P: O Sulpitac pode ser esmagado ou mastigado, ou deve ser engolido inteiro?

A informação oficial do produto especifica que os comprimidos de Sulpitac devem ser engolidos inteiros. Embora alguns comprimidos possam ser divididos ao meio para facilitar a administração, estes não devem ser esmagados nem mastigados, uma vez que tal pode afetar a forma como o medicamento é libertado no organismo.

P: O que devo fazer se sentir sintomas de Síndrome Maligna dos Neurolépticos (SMN)?
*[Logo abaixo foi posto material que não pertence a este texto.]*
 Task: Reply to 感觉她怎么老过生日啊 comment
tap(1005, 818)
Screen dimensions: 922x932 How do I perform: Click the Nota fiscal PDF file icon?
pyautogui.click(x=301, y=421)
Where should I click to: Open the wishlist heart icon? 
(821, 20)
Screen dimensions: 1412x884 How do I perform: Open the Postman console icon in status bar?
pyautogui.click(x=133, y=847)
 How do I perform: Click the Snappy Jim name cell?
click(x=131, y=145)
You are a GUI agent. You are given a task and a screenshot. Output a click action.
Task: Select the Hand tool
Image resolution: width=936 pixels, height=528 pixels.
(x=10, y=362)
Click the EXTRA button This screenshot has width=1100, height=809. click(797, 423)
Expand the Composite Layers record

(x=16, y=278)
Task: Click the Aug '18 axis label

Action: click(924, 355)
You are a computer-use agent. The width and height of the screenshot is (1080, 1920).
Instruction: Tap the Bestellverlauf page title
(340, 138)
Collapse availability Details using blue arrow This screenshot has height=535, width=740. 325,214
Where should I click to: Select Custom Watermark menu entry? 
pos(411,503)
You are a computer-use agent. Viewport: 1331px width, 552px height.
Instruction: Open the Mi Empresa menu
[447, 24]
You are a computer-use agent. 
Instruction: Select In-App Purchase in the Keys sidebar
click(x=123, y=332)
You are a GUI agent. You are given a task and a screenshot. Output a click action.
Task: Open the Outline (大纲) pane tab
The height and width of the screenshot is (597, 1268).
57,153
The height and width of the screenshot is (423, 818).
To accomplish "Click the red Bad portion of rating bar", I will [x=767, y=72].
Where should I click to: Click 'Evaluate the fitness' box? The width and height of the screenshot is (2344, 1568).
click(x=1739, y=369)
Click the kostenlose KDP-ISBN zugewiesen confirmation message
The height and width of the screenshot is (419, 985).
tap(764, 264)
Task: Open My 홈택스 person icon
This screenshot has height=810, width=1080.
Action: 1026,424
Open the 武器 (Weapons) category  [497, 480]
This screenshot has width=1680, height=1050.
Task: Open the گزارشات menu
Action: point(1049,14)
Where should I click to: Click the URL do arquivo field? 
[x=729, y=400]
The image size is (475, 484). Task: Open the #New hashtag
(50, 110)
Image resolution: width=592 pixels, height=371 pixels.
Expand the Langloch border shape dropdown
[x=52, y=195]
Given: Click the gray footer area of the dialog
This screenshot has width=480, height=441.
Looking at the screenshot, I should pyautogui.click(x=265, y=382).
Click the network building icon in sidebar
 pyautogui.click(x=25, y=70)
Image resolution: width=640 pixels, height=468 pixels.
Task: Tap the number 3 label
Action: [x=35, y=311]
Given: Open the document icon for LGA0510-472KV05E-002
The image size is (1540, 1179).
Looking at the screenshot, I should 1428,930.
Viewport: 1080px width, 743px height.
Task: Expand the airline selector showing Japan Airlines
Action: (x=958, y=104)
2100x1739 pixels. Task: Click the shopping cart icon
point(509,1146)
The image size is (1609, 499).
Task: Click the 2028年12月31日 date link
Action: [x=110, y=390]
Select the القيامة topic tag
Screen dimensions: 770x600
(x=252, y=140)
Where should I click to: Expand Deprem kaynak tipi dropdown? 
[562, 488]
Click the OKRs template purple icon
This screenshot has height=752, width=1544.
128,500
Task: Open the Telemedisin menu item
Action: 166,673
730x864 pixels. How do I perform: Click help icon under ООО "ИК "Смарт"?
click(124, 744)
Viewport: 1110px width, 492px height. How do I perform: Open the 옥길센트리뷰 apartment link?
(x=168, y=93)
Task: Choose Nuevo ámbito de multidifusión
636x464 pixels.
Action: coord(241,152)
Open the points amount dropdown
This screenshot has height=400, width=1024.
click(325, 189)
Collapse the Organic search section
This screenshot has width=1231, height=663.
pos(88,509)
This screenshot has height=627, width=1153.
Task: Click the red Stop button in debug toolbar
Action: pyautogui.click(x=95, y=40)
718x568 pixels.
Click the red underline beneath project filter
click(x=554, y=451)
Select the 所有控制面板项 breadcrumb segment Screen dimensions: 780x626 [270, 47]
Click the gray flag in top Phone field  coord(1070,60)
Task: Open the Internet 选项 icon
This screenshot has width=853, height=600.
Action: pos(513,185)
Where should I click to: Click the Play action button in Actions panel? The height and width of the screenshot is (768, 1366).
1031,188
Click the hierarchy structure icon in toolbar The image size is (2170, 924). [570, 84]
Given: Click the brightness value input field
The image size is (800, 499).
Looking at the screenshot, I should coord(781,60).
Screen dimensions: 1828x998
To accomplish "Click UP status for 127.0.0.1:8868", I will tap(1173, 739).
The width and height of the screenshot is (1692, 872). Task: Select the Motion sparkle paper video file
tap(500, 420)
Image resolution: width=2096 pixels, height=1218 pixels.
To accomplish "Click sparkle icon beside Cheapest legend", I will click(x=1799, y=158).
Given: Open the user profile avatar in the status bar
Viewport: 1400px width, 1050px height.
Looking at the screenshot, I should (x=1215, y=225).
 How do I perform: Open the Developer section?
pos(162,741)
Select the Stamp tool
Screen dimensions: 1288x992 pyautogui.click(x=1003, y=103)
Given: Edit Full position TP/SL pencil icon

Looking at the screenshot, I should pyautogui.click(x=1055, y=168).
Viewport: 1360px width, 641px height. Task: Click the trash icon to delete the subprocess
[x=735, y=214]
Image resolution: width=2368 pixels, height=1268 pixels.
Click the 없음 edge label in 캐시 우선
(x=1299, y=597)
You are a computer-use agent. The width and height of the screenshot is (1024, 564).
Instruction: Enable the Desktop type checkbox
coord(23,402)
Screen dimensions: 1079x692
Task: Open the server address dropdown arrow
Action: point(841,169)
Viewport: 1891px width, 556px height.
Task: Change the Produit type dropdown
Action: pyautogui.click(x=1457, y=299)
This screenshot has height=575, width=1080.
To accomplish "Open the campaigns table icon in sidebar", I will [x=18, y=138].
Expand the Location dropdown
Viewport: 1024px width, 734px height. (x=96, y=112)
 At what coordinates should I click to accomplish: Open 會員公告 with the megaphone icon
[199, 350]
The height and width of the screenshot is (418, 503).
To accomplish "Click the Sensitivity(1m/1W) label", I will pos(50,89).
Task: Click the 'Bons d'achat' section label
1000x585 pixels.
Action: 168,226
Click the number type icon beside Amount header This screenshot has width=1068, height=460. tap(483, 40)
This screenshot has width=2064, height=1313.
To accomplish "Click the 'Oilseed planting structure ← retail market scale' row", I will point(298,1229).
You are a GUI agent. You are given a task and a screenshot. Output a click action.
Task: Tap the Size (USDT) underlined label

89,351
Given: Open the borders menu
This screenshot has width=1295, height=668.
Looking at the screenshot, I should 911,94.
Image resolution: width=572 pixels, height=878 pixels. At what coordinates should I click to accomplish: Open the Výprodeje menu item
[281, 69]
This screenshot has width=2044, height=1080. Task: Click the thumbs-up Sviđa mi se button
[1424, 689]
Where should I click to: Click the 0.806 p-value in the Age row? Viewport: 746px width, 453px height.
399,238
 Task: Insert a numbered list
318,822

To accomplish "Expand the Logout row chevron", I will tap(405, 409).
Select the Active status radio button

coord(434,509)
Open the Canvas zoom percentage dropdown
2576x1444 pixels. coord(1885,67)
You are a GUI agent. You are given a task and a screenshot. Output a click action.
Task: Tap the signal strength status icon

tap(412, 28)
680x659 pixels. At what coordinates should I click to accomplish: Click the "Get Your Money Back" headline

A Síndrome Maligna dos Neurolépticos (SMN) está listada nos documentos regulamentares como uma reação adversa rara, mas grave. Se surgirem sintomas-chave, tais como febre elevada, rigidez muscular severa ou alterações no estado mental, e houver suspeita de SMN, os documentos regulamentares aconselham a que a medicação seja interrompida e os doentes são instruídos a procurar assistência médica de emergência imediatamente.

Como Sulpitac deve ser armazenado e descartado?

Requisitos Oficiais de Conservação e Eliminação do Sulpitac (Amisulprida)

O medicamento deve ser conservado de acordo com as especificações regulamentares para garantir a sua estabilidade e segurança.

Condições de Conservação

O Sulpitac requer condições controladas:

  • Temperatura: Conservar o produto a uma temperatura não superior a 30 °C (alguns rótulos especificam valores inferiores a 25 °C).
  • Proteção: O medicamento deve ser protegido da luz e da humidade e mantido na embalagem original, bem fechada.
  • Segurança Infantil: É obrigatório conservar o produto fora da vista e do alcance das crianças.
  • Estabilidade: O medicamento não deve ser utilizado após o prazo de validade indicado.

Instruções de Eliminação

O Sulpitac não utilizado ou com prazo de validade expirado não deve ser eliminado no lixo doméstico nem despejado nos sistemas de águas residuais. A eliminação deve ser realizada de acordo com os regulamentos locais, frequentemente através da devolução do produto a um farmacêutico ou a um ponto de recolha aprovado.

Atenção! Sempre consulte um médico ou farmacêutico antes de usar pílulas ou medicamentos.